**Description of the task:** Print the data exactly as it is given, please.

** Opening Material for the task block **

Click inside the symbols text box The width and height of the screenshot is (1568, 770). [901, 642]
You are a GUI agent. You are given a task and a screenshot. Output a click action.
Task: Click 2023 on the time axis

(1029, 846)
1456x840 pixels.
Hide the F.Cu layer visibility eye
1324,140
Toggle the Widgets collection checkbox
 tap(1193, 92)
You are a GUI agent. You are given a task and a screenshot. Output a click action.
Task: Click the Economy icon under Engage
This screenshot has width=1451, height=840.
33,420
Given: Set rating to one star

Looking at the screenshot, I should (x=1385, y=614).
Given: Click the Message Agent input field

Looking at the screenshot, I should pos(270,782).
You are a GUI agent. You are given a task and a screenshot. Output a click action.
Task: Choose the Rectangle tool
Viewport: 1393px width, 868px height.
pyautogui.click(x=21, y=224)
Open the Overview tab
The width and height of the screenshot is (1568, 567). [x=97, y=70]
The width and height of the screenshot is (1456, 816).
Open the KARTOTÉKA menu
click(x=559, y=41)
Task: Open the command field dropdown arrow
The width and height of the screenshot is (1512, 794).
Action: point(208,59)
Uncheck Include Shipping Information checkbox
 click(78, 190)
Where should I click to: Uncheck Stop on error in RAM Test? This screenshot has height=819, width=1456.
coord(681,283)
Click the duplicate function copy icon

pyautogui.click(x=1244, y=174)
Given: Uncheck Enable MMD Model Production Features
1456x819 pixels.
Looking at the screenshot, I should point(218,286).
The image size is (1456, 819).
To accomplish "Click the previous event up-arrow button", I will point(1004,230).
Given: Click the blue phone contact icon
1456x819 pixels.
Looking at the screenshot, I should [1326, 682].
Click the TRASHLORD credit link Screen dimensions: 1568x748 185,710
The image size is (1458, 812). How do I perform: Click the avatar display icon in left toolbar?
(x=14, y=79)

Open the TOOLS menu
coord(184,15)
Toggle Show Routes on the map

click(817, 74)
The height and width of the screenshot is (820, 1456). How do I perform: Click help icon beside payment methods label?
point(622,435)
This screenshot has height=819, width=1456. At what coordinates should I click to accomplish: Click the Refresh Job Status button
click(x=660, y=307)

** Closing Material for the task block **

**Problem solution:**
Click inside the symbols text box The width and height of the screenshot is (1568, 770). [901, 642]
You are a GUI agent. You are given a task and a screenshot. Output a click action.
Task: Click 2023 on the time axis

(1029, 846)
1456x840 pixels.
Hide the F.Cu layer visibility eye
1324,140
Toggle the Widgets collection checkbox
 tap(1193, 92)
You are a GUI agent. You are given a task and a screenshot. Output a click action.
Task: Click the Economy icon under Engage
This screenshot has width=1451, height=840.
33,420
Given: Set rating to one star

Looking at the screenshot, I should (x=1385, y=614).
Given: Click the Message Agent input field

Looking at the screenshot, I should pos(270,782).
You are a GUI agent. You are given a task and a screenshot. Output a click action.
Task: Choose the Rectangle tool
Viewport: 1393px width, 868px height.
pyautogui.click(x=21, y=224)
Open the Overview tab
The width and height of the screenshot is (1568, 567). [x=97, y=70]
The width and height of the screenshot is (1456, 816).
Open the KARTOTÉKA menu
click(x=559, y=41)
Task: Open the command field dropdown arrow
The width and height of the screenshot is (1512, 794).
Action: point(208,59)
Uncheck Include Shipping Information checkbox
 click(78, 190)
Where should I click to: Uncheck Stop on error in RAM Test? This screenshot has height=819, width=1456.
coord(681,283)
Click the duplicate function copy icon

pyautogui.click(x=1244, y=174)
Given: Uncheck Enable MMD Model Production Features
1456x819 pixels.
Looking at the screenshot, I should point(218,286).
The image size is (1456, 819).
To accomplish "Click the previous event up-arrow button", I will point(1004,230).
Given: Click the blue phone contact icon
1456x819 pixels.
Looking at the screenshot, I should [1326, 682].
Click the TRASHLORD credit link Screen dimensions: 1568x748 185,710
The image size is (1458, 812). How do I perform: Click the avatar display icon in left toolbar?
(x=14, y=79)

Open the TOOLS menu
coord(184,15)
Toggle Show Routes on the map

click(817, 74)
The height and width of the screenshot is (820, 1456). How do I perform: Click help icon beside payment methods label?
point(622,435)
This screenshot has height=819, width=1456. At what coordinates should I click to accomplish: Click the Refresh Job Status button
click(x=660, y=307)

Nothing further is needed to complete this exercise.